RATATOSKRATATOSK
ログイン

Istio

1.28.8Networking & Messaging
2026年6月5日

Istio 1.28.8 patches a high-severity DoS CVE in Envoy's HTTP/2 memory handling, plus three bug fixes covering TLS delivery, route filter status reporting, and a nasty ambient mode health policy contamination bug.

  • securityPatch CVE-2026-47774 immediately if you expose HTTP/2 endpoints

    An unauthenticated attacker can crash your Envoy sidecars by sending specially crafted HTTP/2 requests that bypass header size validation — cookie bytes aren't counted properly, and HPACK limits apply only to encoded size, not decoded. Any cluster accepting external or untrusted HTTP/2 traffic is at risk. Upgrade to 1.28.8 now.
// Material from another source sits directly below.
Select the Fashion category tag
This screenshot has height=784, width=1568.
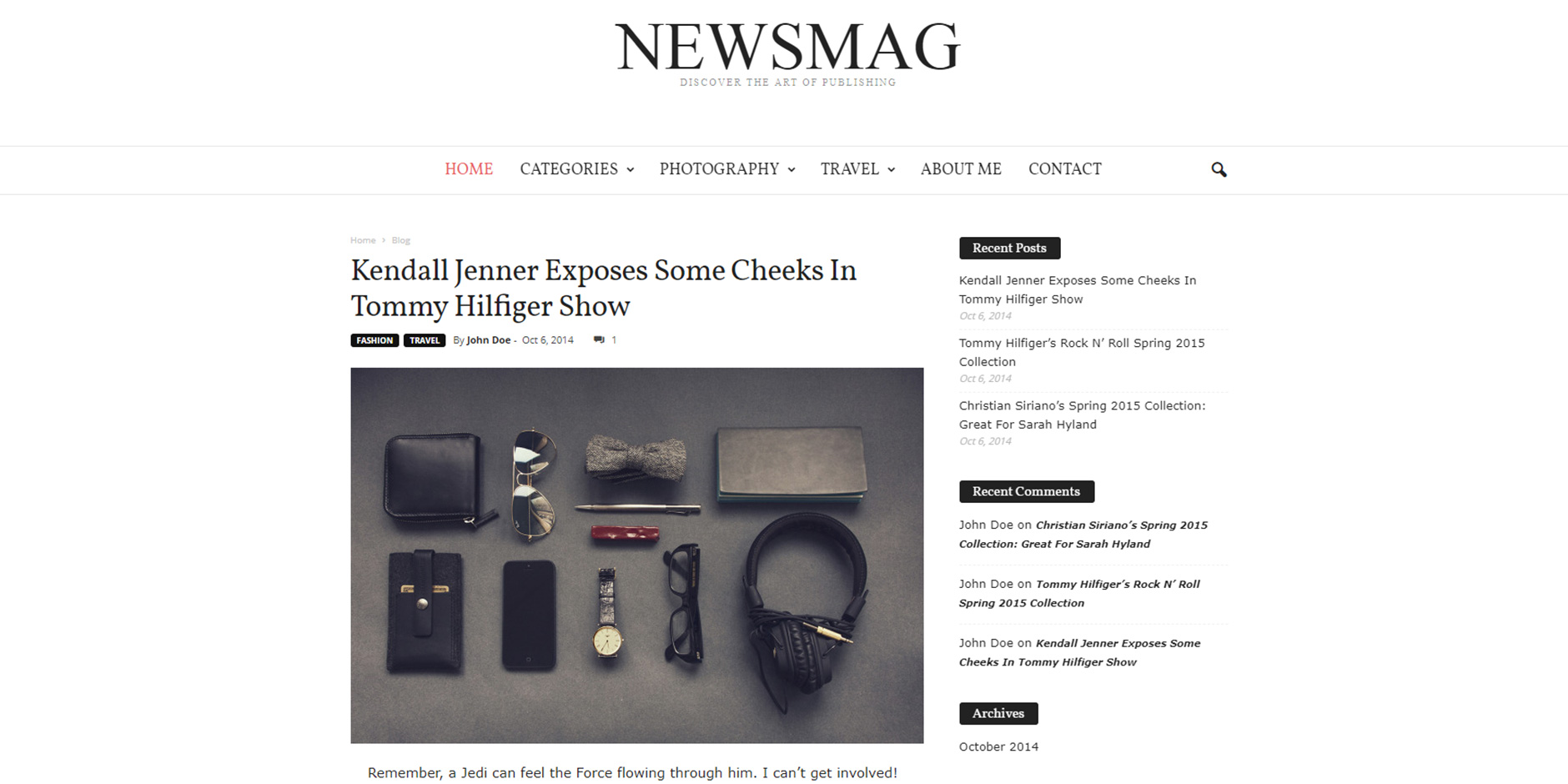pyautogui.click(x=374, y=340)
If you can't upgrade immediately, consider adding Envoy-level request header size limits or WAF rules to filter malformed HTTP/2 frames as a temporary measure.

  • breakingAudit ambient mode clusters using publishNotReadyAddresses with zonal traffic distribution

    If you run ambient mode and any Service sets publishNotReadyAddresses:true alongside PreferSameZone or PreferSameNode, you've likely been routing traffic to not-ready endpoints across your entire cluster — not just for that Service, but for every Service sharing the same traffic-distribution preset. This is a silent data-plane correctness bug. After upgrading, verify endpoint health behavior across affected Services and check whether any downstream systems received traffic from unhealthy pods during the window this was active.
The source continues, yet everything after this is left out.